Haney has butted heads with Nuru since he came into office more than a year ago over the best way to clean up the Tenderloin and SoMa neighborhoods he represents.
“Time and time again when we asked Director Nuru to take action to add bathrooms and trash cans and pressure washing the answer was no,” Haney said. “Now we know at the very time that the condition on our streets worsened Director Nuru is accused of spending his time lining his own pockets. This is infuriating.”
Haney said he is also working on a November ballot measure that could restructure Public Works and establish an oversight committee of some kind for its operations.
The FBI also raided the office of permit expediter Walter Wong, who has close ties to Bovis and Nuru, the San Francisco Examiner previously reported. Wong has not been charged with a crime.

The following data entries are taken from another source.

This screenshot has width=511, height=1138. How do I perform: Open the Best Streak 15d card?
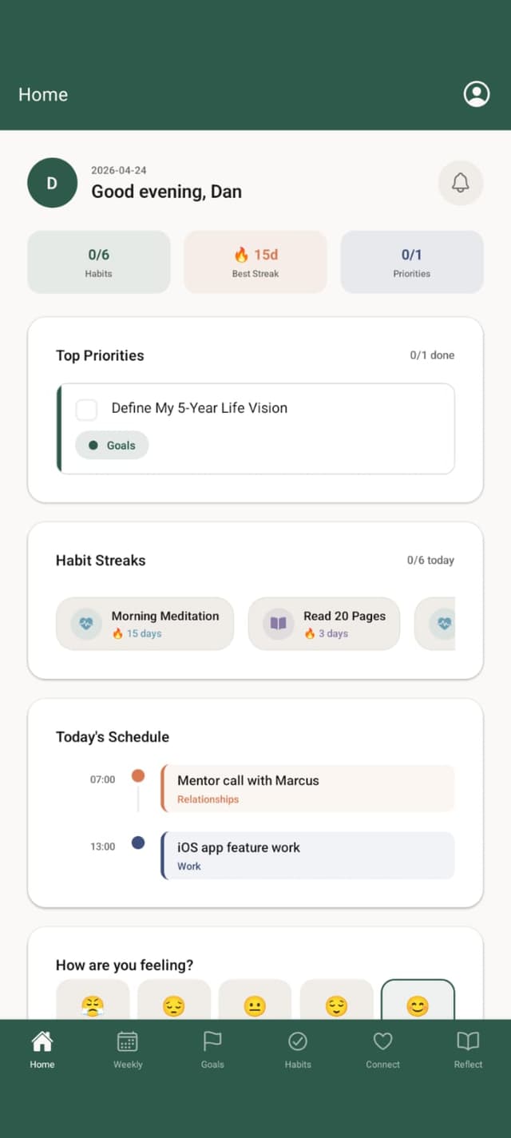[256, 262]
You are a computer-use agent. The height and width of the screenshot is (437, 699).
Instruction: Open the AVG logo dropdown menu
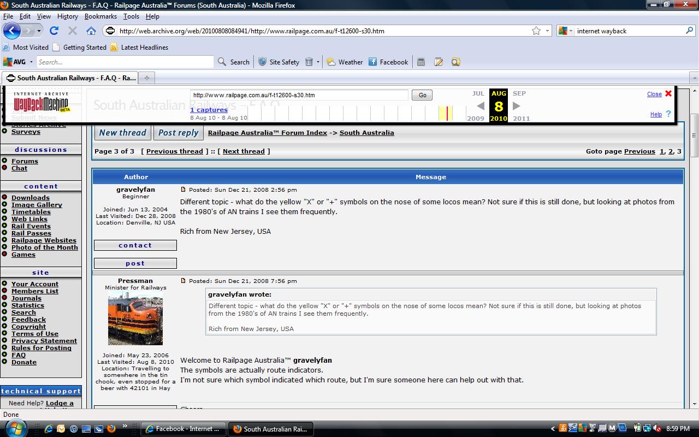pyautogui.click(x=31, y=62)
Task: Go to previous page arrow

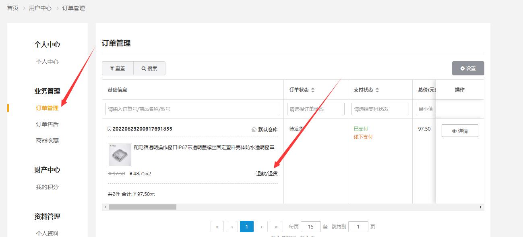Action: click(232, 227)
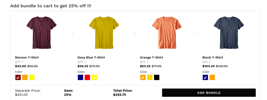Pick black swatch under Orange T-Shirt
This screenshot has height=100, width=267.
157,77
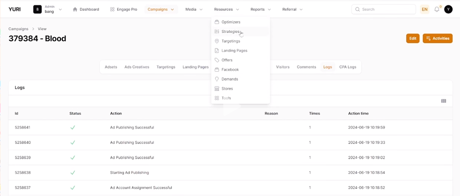Click the Search input field
460x196 pixels.
click(383, 9)
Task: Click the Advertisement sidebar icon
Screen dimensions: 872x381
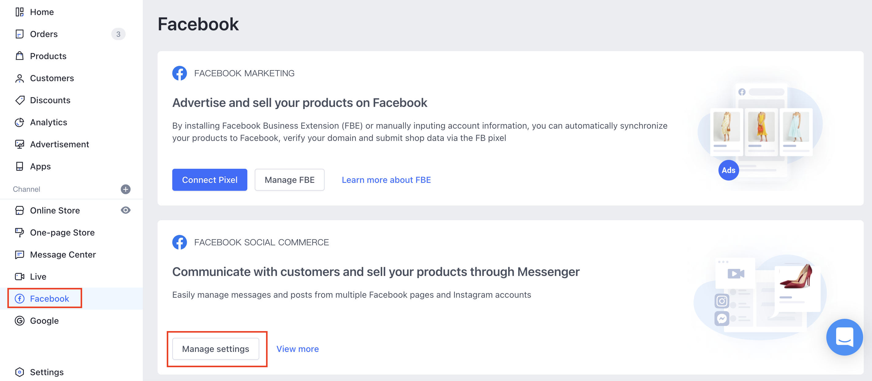Action: coord(20,144)

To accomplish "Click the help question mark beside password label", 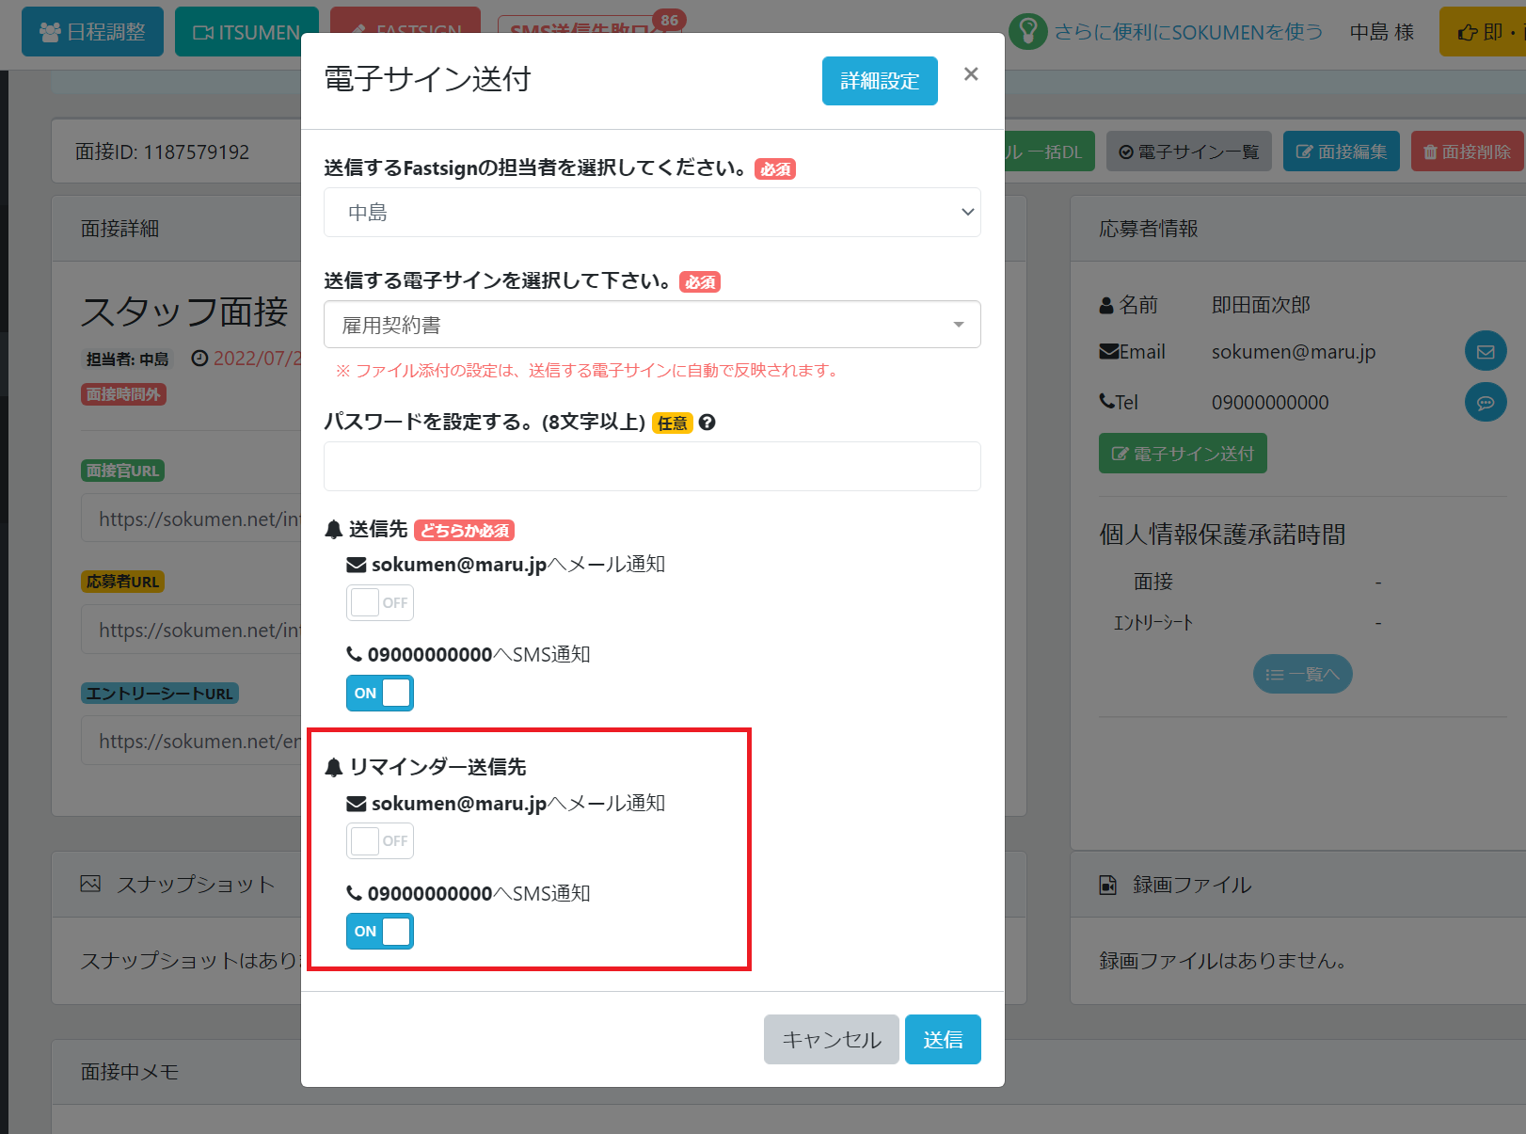I will point(707,423).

Preston said that there is a “need for an independent investigation.”
“We absolutely cannot rely on the executive branch of government in the city and county of San Francisco to investigate itself,” Preston said. “That does not work as shown by the long standing corruption that is being revealed as the days unfold.”
Mar, who chairs the board’s audit committee, said that “we have allowed a culture of casual corruption to go unchecked for decades across this town and across half a dozen administrations.”
“This moment is a tremendous opportunity to fully and finally reckon with our culture of corruption,” Mar said. “We must dismantle the status quo that allowed this.”
In reaction to the federal complaint Tuesday, Breed said in a statement that “I’m asking the City Attorney and the Controller to conduct a thorough review of any implicated City contracts or other decisions and to investigate any suspected violations of the law or the stringent guidelines and rules that ensure the integrity of our contracting process.”
A mayoral spokesperson suggested Haney’s proposal would be redundant.
“We’ve already started the process of an independent investigation,” said mayoral spokesperson Andy Lynch. He noted that both the City Attorney’s Office and the City Controller’s Office are independent agencies and “this is what their role in city government is for.”
Reacting to Haney’s announcement Thursday, Breed told reporters that “it’s really unfortunate that the supervisor spends a lot of time chasing headlines instead of doing his homework to get the facts.”
“The fact is the City Attorney’s office is an independently elected city attorney, and I asked him to do an investigation three days ago when all of this stuff occurred, so I think that needs to be made clear because its happening as we speak,” Breed said.
Breed said she remained open to restructuring Public Works, but would await the results of the review before she decided how best to “to improve upon our system so that this doesn’t happen again.”
The federal investigation is ongoing.
“I think it’s possible that there will be more indictments,” Haney said. “I definitely would not be surprised if this goes further than solely director Nuru and Mr. Bovis.”